Large William is one half of the dynamic podcasting duo who bring us the fantastic Gentleman's Guide To Midnight Cinema. Week in week out alongside his brother from another mother, The Samurai, The GGTMC brings the class to the trash, covering everything from the bottom of the cinematic barrel right up to the very cream on top. Frequently laugh out loud funny, always entertaining and informative, with expert analysis on gentleman's fashions! If you like genre cinema of any type this show is for you. The GGTMC has just celebrated it's 4 year anniversary and it's 200th episode, with a fantastic look at the first three Death Wish movies. Aside from the weekly podcast, Will can also regularly be found on the GGTMC facebook group, a great community of people, but be careful, a few minutes can turn into hours on there. As a personal aside, I can't tell you how cool it felt when I first heard Will say the name A Hero Never Dies on the pleasantries at the end of their show for the first time, and if I'm honest each time since!

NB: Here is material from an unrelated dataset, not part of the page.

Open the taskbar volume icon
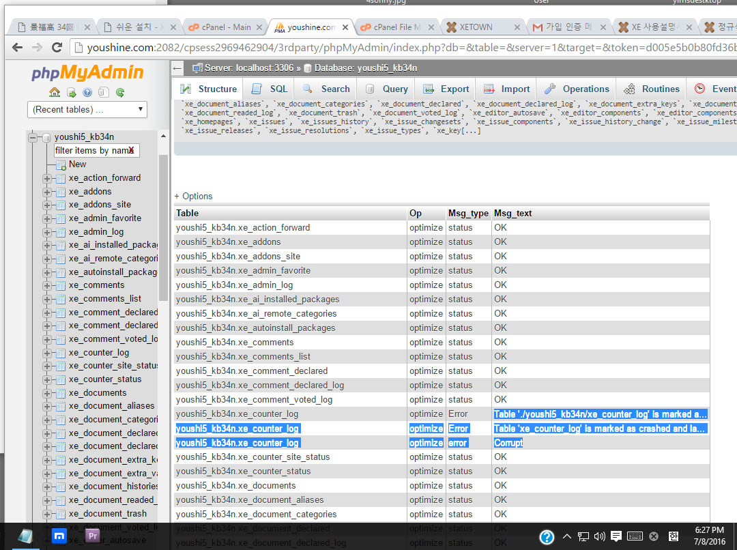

It's a real pleasure for me to be able to bring you not one but two lists from Will (for reasons he will explain). He has always shown a great affinity to Hong Kong cinema on the show and it's great to have been able to pin him down and see what his picks are when it comes down to the nitty gritty. Enjoy!

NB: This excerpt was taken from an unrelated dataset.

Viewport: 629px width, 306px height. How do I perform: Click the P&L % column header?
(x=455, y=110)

Firstly, I want to thank our main man here, the head hancho himself for asking me to take part in this. I love lists, and to be in such esteemed company is an honor. Hong Kong Cinema has been an integral part of my life, for quite some time. In fact, if it wasn't for seeing Enter the Dragon at 5years old, and convincing my parents to buy me one of those black satin posters of Bruce, I don't know where I'd be cinematically. Enter the Dragon was the first genre film I ever saw, start to finish, and Bruce was my hero (still is one of them). I mention this as I opted not to include it on my list. It's too hard to separate my feelings for it, all these years later. I do still adore it, and the blu looks sublime as an aside. Without further adieu, I decided to kick it Oily Maniac stylee, and do a Shaw and non Shaw list as it was far too hard otherwise. I actually lost a list I had been working on for a few weeks, and I know I'm probably forgetting a few, but here goes for my Shaw list:
Shaw Brothers (in no particular order)
1. Intimate Confessions of a Chinese Courtesan.
Love this film, love the poster, and wish it got more play, but then again, it's not conventional Shaw stuff, now is it?

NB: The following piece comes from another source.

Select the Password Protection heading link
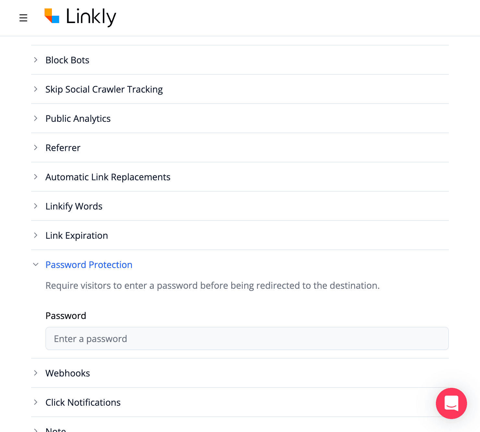The height and width of the screenshot is (432, 480). [89, 264]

2. Legendary Weapons of China.
For me, Lau Kar-Leung> Cheng Cheh, ALL DAY. while I appreciate the aesthetic of Cheh, Lau's ability to get stunning technical form on screen is astounding. This film is no exception
3. Holy Flame of the Martial World.
Simply put, the most bugshit, insane film I've ever seen from a country known for doing bugshit insane better than anyone. Even Ngai Kai Lam would be like " whoa! THAT is some CRAZY shit!"
4. Black Tavern.
This was a holy grail for me that I finally had to track down via a Thai dvd, and I'm glad I did; I often wondered why more Shaw titles didn't go the Spaghetti Western route of neither "white hat", nor "black hat", but "grey hat", and with this film, they do. It's one of the juicier films, plot-wise of theirs I've seen. Shih Szu REALLY holds her own with the boys in this one.
5. Crippled Avengers.
My favorite Shaw title. Inspired lunacy. and easily my favorite Cheng Cheh joint. It combines his flair for visuals with the technical prowess of LKL's films..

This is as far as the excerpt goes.